EEG Foundation Models Show Spectral Bias Against Oscillatory Signals
A new study published on arXiv (2605.26434) reveals that EEG foundation models, pre-trained on large-scale unlabelled EEG data, exhibit a fundamental spectral bias. Despite promising results in data-rich scenarios, these models often underperform smaller supervised models in low-resource settings. The research attributes this to a mismatch between reconstruction-based pretext tasks and the spectral structure of EEG signals, which consist of high-power aperiodic and low-power oscillatory components. Using synthetic EEG inputs, the authors demonstrate that embeddings are biased toward aperiodic components, under-representing oscillatory activity, especially at higher frequencies. Linear probe evaluations on real-world BCI datasets confirm this bias.
Key facts
- Study published on arXiv with ID 2605.26434.

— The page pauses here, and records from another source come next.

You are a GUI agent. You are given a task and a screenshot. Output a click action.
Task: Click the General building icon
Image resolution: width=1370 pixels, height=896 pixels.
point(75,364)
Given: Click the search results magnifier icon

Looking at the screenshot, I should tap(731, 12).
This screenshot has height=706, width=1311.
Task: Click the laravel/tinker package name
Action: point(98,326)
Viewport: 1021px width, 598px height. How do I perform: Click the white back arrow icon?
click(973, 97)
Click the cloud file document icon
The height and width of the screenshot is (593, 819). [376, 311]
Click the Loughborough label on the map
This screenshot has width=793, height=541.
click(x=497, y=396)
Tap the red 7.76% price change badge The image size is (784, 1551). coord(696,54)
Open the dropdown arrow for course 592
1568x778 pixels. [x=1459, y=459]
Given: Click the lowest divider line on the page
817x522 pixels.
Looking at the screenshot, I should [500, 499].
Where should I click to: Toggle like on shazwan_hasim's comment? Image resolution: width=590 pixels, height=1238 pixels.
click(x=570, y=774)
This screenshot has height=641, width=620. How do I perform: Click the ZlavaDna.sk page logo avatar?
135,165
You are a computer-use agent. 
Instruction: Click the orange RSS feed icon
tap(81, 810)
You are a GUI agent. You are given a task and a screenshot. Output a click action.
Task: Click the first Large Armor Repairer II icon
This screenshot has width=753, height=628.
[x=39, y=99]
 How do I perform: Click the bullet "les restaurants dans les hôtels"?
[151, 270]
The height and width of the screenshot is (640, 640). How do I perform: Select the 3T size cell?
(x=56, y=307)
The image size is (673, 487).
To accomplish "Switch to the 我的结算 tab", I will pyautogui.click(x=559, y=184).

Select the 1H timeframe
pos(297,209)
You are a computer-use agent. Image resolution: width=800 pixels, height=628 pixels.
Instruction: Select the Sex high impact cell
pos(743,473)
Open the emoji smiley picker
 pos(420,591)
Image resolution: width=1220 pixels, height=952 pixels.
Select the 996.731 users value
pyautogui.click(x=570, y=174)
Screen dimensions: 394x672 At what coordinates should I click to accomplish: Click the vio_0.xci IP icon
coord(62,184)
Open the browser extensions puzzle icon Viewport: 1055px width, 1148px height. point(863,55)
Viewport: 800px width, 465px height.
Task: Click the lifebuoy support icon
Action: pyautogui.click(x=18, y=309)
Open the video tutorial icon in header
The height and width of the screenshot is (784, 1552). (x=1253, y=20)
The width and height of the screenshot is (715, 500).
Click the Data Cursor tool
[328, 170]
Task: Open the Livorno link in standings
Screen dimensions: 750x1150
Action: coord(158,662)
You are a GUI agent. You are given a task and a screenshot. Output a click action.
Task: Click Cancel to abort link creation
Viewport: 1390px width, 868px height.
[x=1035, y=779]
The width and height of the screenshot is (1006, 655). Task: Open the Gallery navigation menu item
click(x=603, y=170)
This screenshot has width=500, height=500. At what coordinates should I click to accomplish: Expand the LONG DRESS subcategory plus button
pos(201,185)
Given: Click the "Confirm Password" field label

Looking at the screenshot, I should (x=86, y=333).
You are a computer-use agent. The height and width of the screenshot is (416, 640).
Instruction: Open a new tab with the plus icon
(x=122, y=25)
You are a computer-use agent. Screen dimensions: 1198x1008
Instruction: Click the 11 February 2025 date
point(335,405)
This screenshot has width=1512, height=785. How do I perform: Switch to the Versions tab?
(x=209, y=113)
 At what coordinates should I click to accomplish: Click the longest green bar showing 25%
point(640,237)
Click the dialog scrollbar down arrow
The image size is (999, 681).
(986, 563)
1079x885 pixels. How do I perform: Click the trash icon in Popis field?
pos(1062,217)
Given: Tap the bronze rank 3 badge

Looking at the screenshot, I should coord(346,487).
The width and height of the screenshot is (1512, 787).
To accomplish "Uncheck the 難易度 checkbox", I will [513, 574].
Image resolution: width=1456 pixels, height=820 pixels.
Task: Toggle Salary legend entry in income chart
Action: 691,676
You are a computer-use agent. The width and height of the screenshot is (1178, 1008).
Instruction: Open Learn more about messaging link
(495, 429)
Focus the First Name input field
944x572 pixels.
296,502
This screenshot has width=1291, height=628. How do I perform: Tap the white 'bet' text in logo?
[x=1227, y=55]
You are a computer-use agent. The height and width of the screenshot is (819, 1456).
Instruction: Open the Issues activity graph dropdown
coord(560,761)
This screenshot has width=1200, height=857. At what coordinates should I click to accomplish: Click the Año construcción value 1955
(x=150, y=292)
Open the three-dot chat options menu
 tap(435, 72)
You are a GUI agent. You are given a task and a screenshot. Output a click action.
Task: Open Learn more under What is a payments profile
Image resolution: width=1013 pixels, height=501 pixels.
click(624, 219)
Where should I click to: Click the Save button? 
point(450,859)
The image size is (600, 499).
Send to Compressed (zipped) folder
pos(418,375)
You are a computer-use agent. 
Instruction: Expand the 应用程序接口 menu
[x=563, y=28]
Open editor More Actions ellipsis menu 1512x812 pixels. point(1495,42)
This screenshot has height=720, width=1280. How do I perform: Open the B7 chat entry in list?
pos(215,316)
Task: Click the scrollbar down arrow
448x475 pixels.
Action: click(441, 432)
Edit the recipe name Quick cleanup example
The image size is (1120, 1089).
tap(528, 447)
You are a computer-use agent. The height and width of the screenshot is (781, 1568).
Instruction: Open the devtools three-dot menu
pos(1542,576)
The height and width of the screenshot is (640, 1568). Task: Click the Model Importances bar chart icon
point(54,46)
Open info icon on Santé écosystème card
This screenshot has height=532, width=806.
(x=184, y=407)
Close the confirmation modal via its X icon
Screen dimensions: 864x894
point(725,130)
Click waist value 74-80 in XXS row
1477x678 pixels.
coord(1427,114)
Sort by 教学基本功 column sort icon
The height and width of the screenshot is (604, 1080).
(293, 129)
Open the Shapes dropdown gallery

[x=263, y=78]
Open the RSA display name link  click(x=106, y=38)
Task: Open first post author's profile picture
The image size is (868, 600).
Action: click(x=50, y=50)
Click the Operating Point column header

- EEG foundation models pre-trained on large-scale unlabelled EEG data.
- Models fail to outperform smaller supervised models in low-resource settings.
- Attributed to mismatch between reconstruction tasks and EEG spectral structure.
- EEG signals decompose into high-power aperiodic and low-power oscillatory components.
- Embeddings biased to capture aperiodic components, under-representing oscillatory ones.
- Bias particularly affects higher frequency oscillatory components.
- Findings confirmed via linear probe evaluations on real-world BCI datasets.